Tonight, HBO will be premiering a new film version of Fahrenheit 451, one that stars Michael B. Jordan as “fireman” Guy Monag and Michael Shannon as his boss, Captain Beatty. If one may forgive the expression, it’s a hotly awaited production.
That said, regardless of whether the HBO film lives up to the hype or not, don’t forget to read the book that inspired it!
Written by Ray Bradbury and originally published in 1953, Fahrenheit 451 takes place in, what was then, the near future. It’s a world where the citizens are too shallow to realize that they’re living under an authoritarian regime. Everyone is kept docile through the use of pharmaceuticals and there is no culture beyond what’s televised on the “parlor walls.” (Actually, Bradbury’s near future doesn’t sound that different from our present.)

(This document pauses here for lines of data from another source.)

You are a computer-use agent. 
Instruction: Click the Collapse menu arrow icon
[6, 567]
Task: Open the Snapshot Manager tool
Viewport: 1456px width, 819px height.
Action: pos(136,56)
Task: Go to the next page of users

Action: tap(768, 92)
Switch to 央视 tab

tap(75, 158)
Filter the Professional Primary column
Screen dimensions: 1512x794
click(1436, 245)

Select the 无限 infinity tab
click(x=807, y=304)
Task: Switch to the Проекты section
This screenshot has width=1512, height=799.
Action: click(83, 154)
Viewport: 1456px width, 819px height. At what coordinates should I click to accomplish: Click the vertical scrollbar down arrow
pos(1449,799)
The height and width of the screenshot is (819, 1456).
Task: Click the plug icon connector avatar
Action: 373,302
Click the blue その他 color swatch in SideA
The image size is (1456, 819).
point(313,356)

It’s a world where books are forbidden. Of course, some citizens still insist on trying to hide books in their attics and their basements but, fortunately for the government, there’s always somebody willing to inform. Whenever it’s discovered that’s someone’s been hoarding books, the firemen are deployed. Of course, these fireman aren’t used to put out fires. Instead, they burn books. Fahrenheit 451, we learn early on, is the temperature at which paper will burn.
Guy Montag is one of the firemen. Though he can’t always explain why, he doesn’t feel satisfied with his “perfect” life. Even when his wife Mildred survives an overdose of sleeping pills, Montag can hardly be bothered to react. Guy has started to have doubts. When he meets a teenage girl named Clarisse, he’s stunned when she says that she doesn’t care about “how.” Instead, she cares about “why.” Guy finds himself intrigued by Clarisse, even if he still finds himself wondering if she’s going to inform on him.
And then there’s Captain Beatty! Beatty is Montag’s boss but at times, he almost seems to be encouraging Montag to doubt the system. Beatty even reveals that he used to be an avid reader himself. Is he sincere when he encourages Montag to read or does he have ulterior motives of his own?
Fahrenheit 451 holds up remarkably well. True, some of the dialogue is a bit clunky and things slow down a bit whenever Montag interacts with Faber, a former English professor. But, much like Orwell’s 1984, the book’s central theme remains relevant today. Right now, there are people on both the Right and the Left who would happily burn books if it meant doing away with ideas and opinions with which they disagree. (I imagine even some of our self-righteous centrists would be more than willing to burn a book or two in the name of bipartisanship.) Democracy dies not in darkness but in ignorance and the best way to keep a population ignorant is to not only burn anything that challenges the state but to also ridicule the very idea of thinking for one’s self. That is the society that Bradbury portrays in Fahrenheit 451 and it’s one that feels very much like our own.
One final note: I found my copy of this book at Half-Price Books last December. The copy that I found once belonged to a student named Ashley and she filled the margins with notes about her friends Taylor and Sidney. At the start of the book, they were best friends. About halfway through, she suddenly hated both of them but, by the end of the book, they were friends again. Yay!